START EXERCISE DATA

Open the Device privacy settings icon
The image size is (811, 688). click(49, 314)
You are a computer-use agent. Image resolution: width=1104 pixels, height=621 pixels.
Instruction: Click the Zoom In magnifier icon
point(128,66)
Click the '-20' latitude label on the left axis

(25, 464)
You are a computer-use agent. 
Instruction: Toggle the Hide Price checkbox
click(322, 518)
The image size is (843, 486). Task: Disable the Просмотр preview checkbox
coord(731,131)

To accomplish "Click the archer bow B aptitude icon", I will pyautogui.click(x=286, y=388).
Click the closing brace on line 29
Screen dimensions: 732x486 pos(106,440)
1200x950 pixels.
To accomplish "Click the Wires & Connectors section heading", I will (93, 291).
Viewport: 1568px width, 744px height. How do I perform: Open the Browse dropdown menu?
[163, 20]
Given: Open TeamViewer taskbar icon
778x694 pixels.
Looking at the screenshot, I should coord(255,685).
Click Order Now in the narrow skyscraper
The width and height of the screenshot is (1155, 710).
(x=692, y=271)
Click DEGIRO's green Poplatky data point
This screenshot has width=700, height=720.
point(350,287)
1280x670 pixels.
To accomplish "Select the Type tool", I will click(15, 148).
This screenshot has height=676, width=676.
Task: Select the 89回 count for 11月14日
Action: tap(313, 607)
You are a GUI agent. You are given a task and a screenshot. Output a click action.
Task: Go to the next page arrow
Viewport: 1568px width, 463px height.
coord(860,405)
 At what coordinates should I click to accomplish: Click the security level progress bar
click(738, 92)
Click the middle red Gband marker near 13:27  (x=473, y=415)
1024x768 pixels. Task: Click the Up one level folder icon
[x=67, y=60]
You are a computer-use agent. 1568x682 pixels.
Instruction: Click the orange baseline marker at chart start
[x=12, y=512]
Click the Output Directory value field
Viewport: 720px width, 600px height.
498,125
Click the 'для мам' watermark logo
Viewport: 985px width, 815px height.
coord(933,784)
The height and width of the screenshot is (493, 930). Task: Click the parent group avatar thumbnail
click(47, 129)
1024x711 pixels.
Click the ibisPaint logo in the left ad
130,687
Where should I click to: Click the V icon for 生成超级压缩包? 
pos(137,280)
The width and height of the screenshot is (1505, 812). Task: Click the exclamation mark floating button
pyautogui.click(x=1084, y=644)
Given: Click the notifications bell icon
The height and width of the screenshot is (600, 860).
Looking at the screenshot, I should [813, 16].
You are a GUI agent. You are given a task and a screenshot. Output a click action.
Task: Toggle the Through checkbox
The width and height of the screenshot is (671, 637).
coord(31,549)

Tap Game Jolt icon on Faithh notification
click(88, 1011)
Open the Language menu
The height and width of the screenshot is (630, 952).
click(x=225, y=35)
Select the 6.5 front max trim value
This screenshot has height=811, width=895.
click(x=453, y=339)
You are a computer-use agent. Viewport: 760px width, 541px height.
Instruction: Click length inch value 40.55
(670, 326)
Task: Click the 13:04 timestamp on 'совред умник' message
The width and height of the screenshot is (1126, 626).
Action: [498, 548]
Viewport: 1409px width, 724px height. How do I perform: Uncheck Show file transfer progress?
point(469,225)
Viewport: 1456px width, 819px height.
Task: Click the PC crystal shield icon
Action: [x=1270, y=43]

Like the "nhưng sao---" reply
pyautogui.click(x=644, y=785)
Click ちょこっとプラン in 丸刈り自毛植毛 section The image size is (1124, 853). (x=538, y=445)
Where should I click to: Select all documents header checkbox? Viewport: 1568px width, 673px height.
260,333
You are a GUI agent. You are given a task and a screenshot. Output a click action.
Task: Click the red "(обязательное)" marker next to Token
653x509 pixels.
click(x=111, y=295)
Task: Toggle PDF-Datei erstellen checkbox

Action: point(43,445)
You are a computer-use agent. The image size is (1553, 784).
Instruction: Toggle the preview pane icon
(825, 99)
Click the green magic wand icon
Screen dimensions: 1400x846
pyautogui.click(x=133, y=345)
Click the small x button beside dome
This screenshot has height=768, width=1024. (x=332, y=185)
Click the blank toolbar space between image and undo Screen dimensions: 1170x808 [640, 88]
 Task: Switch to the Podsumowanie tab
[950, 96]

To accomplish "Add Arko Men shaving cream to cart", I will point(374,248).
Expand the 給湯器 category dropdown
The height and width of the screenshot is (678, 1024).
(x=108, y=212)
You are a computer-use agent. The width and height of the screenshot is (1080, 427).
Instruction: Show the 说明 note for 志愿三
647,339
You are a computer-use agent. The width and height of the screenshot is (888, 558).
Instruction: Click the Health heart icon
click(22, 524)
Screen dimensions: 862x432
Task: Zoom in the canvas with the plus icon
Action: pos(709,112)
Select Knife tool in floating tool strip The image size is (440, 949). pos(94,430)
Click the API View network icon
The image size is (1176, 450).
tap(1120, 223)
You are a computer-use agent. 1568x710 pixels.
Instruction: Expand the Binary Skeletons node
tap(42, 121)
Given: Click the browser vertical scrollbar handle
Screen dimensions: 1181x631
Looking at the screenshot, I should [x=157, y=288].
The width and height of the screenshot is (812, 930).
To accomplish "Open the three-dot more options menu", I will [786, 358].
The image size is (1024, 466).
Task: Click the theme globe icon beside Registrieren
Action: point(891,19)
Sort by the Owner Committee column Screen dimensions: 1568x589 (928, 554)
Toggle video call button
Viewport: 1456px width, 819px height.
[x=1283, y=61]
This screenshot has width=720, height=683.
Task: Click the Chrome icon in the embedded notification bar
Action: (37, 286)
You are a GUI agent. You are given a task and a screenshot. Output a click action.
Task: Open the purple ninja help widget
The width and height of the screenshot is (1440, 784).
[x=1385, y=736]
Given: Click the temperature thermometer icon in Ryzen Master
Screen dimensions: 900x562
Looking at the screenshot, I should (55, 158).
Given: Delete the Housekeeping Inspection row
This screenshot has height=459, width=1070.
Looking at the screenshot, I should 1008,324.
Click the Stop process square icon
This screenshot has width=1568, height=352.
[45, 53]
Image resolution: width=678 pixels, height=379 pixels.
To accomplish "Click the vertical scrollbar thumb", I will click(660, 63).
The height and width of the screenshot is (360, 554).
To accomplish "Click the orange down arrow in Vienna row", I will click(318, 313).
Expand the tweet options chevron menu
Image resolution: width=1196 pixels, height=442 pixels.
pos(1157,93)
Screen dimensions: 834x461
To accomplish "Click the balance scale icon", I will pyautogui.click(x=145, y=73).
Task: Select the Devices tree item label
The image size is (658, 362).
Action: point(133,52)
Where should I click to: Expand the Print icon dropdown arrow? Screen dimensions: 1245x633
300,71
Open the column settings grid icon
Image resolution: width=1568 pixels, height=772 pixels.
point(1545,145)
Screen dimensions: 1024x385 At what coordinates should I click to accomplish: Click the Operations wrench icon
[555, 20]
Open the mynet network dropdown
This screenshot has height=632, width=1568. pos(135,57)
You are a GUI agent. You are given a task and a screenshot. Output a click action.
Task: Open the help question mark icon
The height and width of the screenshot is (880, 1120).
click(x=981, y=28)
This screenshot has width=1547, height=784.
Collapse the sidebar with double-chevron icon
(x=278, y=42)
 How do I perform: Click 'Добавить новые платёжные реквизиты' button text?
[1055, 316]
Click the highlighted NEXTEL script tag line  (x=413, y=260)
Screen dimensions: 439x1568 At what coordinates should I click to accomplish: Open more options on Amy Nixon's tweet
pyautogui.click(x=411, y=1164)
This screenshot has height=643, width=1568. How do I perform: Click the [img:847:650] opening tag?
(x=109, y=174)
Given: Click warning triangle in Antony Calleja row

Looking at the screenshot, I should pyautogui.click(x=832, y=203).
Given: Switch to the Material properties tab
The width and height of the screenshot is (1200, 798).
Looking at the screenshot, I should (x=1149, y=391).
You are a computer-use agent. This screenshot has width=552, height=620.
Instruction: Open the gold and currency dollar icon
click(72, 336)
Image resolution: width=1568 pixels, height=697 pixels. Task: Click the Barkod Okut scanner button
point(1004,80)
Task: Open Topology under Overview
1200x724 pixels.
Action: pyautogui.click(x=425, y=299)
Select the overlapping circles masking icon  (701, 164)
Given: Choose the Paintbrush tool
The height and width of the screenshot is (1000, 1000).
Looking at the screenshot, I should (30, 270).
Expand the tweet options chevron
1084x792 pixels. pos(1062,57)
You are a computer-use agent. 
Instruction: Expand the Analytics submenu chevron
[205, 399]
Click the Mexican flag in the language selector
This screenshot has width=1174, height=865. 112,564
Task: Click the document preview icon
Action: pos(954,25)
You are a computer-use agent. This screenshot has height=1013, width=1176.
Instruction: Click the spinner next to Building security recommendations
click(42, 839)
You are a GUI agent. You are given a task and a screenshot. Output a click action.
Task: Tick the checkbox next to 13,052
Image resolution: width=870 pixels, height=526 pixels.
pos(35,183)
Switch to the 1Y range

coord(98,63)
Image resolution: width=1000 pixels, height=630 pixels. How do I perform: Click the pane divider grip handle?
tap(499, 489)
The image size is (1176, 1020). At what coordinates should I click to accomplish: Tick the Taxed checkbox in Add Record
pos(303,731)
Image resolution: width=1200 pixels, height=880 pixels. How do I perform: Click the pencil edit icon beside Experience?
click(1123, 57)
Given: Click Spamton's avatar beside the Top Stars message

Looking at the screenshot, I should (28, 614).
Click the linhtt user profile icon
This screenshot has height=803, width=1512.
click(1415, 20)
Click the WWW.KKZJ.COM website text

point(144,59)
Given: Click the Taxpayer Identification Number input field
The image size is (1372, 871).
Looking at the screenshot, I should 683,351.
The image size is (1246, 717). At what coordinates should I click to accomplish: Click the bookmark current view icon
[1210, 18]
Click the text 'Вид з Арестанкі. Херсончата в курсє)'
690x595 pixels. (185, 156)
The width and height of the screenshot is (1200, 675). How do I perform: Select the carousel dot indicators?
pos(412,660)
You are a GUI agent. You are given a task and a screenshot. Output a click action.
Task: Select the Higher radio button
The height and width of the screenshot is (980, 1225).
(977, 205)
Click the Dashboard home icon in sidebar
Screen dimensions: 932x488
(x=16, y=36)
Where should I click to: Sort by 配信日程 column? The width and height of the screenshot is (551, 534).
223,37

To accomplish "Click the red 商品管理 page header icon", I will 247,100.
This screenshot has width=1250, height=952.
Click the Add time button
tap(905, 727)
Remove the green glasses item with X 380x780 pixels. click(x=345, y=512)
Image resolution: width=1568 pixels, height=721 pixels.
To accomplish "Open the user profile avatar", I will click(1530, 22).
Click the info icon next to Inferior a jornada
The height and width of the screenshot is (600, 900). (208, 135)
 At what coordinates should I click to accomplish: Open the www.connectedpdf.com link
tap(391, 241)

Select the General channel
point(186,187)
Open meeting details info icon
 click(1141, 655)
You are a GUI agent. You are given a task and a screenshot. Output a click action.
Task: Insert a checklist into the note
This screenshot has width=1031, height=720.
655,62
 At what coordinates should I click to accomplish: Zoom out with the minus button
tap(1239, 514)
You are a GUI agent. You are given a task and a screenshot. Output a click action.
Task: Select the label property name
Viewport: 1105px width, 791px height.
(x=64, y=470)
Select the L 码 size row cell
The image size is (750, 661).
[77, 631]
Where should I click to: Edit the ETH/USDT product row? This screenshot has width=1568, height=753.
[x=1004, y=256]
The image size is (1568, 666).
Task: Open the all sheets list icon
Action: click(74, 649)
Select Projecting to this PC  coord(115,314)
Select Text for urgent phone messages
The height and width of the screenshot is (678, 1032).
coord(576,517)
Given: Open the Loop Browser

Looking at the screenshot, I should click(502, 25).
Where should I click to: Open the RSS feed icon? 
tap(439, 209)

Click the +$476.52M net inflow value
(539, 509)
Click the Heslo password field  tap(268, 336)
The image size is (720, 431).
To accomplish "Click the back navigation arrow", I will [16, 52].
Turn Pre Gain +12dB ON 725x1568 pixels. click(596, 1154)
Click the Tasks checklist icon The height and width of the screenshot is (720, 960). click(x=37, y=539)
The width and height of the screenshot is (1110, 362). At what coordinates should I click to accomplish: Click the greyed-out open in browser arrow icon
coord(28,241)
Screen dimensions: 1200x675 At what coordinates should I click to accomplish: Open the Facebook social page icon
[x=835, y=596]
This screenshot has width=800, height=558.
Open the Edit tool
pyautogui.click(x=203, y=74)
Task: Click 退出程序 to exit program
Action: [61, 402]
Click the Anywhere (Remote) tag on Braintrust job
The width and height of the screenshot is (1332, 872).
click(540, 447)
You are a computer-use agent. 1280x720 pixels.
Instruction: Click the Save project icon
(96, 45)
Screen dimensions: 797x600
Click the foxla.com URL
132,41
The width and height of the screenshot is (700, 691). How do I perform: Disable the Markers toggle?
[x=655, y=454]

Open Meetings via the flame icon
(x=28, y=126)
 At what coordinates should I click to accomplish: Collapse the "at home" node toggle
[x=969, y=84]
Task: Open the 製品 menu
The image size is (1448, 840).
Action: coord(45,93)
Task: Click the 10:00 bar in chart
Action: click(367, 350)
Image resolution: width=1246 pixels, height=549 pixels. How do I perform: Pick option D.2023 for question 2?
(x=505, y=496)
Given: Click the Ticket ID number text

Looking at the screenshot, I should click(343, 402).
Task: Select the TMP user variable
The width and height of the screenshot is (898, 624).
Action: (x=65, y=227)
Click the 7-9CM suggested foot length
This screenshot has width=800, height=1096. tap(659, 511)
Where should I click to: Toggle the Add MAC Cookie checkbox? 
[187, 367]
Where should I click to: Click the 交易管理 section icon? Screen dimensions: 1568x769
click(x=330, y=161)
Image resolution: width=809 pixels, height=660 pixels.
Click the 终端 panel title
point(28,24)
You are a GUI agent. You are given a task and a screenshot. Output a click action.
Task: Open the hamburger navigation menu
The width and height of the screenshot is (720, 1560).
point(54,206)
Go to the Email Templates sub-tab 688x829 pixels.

END EXERCISE DATA

ASSIGNMENT:
Where a line in the records above contains the string "help", return that line.

YOUR SOLUTION:
Task: Open the purple ninja help widget
Task: Open the help question mark icon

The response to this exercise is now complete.